"We stay away from politics."
You wouldn't want to say that Robert Redford – screen legend, long-time environmentalist and activist, independent-film patron saint, possible contender for handsomest octogenarian alive – was being disingenuous, exactly. But when the founder of the Sundance Film Festival uttered that phrase at this year's opening press conference, some 24 hours before a ... let's call him a "divisive figure" was to be sworn in as president, it felt a little off-brand. He clarified the statement by saying his main concern was staying "focused on the stories being told by artists" rather than positioning the event as dissent-central headquarters: "We don’t play advocacy."
And even though he had offered to serve as a liason for potential protesters and Park City officials last month, the declaration felt more like benign diplomatic lip service. "Presidents come and go," he said a few minutes later, except that in a week in which national endowments for the arts and humanities were under threat, confirmation hearings were held for a potential Energy Secretary who vowed to eliminate that department and the endangered species list may be in for a gutting, you can't stay away from politics. It comes to you. Especially if you've spent much of your life giving social-advocacy docs a forum and giving a voice to the voiceless via a film festival.
So ok, maybe Redford didn't want to turn the annual first-day remarks into Revolution Ground Zero or a redemption song. He could still make a statement through his programming. An 11th-hour addition to the fest, An Inconvenient Sequel: Truth to Power is the long-necessitated, if not particularly long-awaited, follow-up to his 2007 primer about climate change and how we can turn back the tides of destruction, literally and figuratively. Taking the stage at the Eccles Theater to officially inaugurate [cough, cough] the 33rd edition of the festival, the former Electric Horseman said that, some years ago, "politics and the Supreme Court were not too kind to Al," and that drove the ex–Vice-President into the film world; he mentioned that Sundance had premiered the original 10 years ago and that he was proud to call Gore a friend. The comments thus suggested that a certain celebrity chumminess dictated the choice for Opening Night slot. But again: You do not accidentally kick off your annual gathering of the tribes with a movie about a man fighting for more Earth-conscious policies when we stand on the cusp of this guy becoming the E.P.A. head. Passive-aggressive resistance is still resistance. We are Rudy-clapping you right now, Mr. Redford.

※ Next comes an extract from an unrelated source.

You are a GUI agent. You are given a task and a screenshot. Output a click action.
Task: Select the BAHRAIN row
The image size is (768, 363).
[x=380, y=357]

As for the movie, An Inconvenient Sequel starts off on a beautifully discordant note, as sweeping nature vistas are accompanied by chorus-of-disapproval voiceovers calling climate change a fraud, suggesting that Gore is a charlatan and reminding us that Trump had called for the V.P's Nobel Prize to be taken away. (Why yes, many of these sound bites did come from Fox News personalities, why did you ask?) From there, things proceed much as you might it expect it would: We watch Gore express dismay over melting glaciers in Greenland and flooded streets in Miami Beach. We see him take the stage at various conferences and powwow with Silicon Valley power players about cutting-edge solar energy devices. We see him drop science about "rainbombs" and mention how a montage of genuinely disturbing ecological catastrophes look like "nature haiku from the Book of Revelations." There will be graphs, as well as a Justin Trudeau cameo.
If this sounds like a cinematic serving of spinach, it is – like its predecessor, Sequel is unapologetically more concerned with advocacy than entertainment, and Gore's screen presence is still dictated by the display of deep, deep concern and a cadence that suggests either in-progress somnambulism or that you're about to be served some sweet tea. (A rage spiral during a lecture is communicated by his unflappable monotone merely going up in volume; his "I'm sorry you had to see that" apology to the audience may be the film's greatest LMAO moment.) Directors Bonni Cohen and Jon Shenk are there to frame Gore's worst-case-scenario travelogues in the context of bigger arguments regarding progress v. pushback. That many of the folks who need to be convinced that yes, this is an urgent issue will never bother to see the movie isn't the point. The man is essentially preaching to the choir. Think of this movie as a tribute to the fact that he is still out there preaching nonetheless.
In fact, it's the shadow narrative about Gore himself, the one that lurks within this follow-up and occasionally comes up for air, that is the more interesting film – a portrait of a man still tilting at windmills, often while repeating talking points about the benefits of wind power. The most compelling sequences involve Mr. Vice-President semi-opening up about his failed Presidential run, reading an old pros/cons list regarding his political ambitions from his daughter ("Too much social security around," he quotes, referring to his kid's accidental-Republican malapropism about the secret service) and trying to persuade a CEO to help the Paris Climate Agreement pass by sharing tech secrets.
Watching him throw his weight around in that one-sided phone conversation is telling; observing TV host Chris Hayes trying to get his guest to "commit news," per the activist's remark, by commenting on the 2016 election in exchange for air time even more so. "We will talk about climate change, right?" Gore asks. "I gotta feed the beast," Hayes wearily replies. The ex-Senator knows how the game is played, how the sausage gets made, in the name of a cause. Those behind-the-scenes moments are worth triple their weight in Power Point presentations. Ditto him telling a reporter "Our democracy has been hacked." The applause in the Eccles was momentarily deafening.
Once an epilogue posited Gore as the Johnny Appleseed of eco-warrior leadership, the credits rolled and the filmmakers filed onstage, it was merely a matter of waiting for the guest of honor to join them. And when Gore did, to a large standing ovation, he took the opportunity not to address the next day's dread-inducing ceremony but to try and rouse the battered troops. "Damage has been done," he said, not referring to anyone he may have had a meeting with in Trump Tower by name. The idea was not to wallow in already-in-abundance despair, he suggested to the crowd, but to remember that this is a long, hard, tooth-and-nail fight. Civil rights, gender rights and LGBT rights were not won overnight, he reminded folks, and neither will environmental rights.
"For those of you who have so much doubt," he said to the hushed audience, "there are so many other folks who also want to make things better. The will to act is a renewable resource." Like Redford, Gore stayed away from overt politics. But somehow, employing with that glorious nap-tempting baritone of his, he was able to channel genuine inspiration.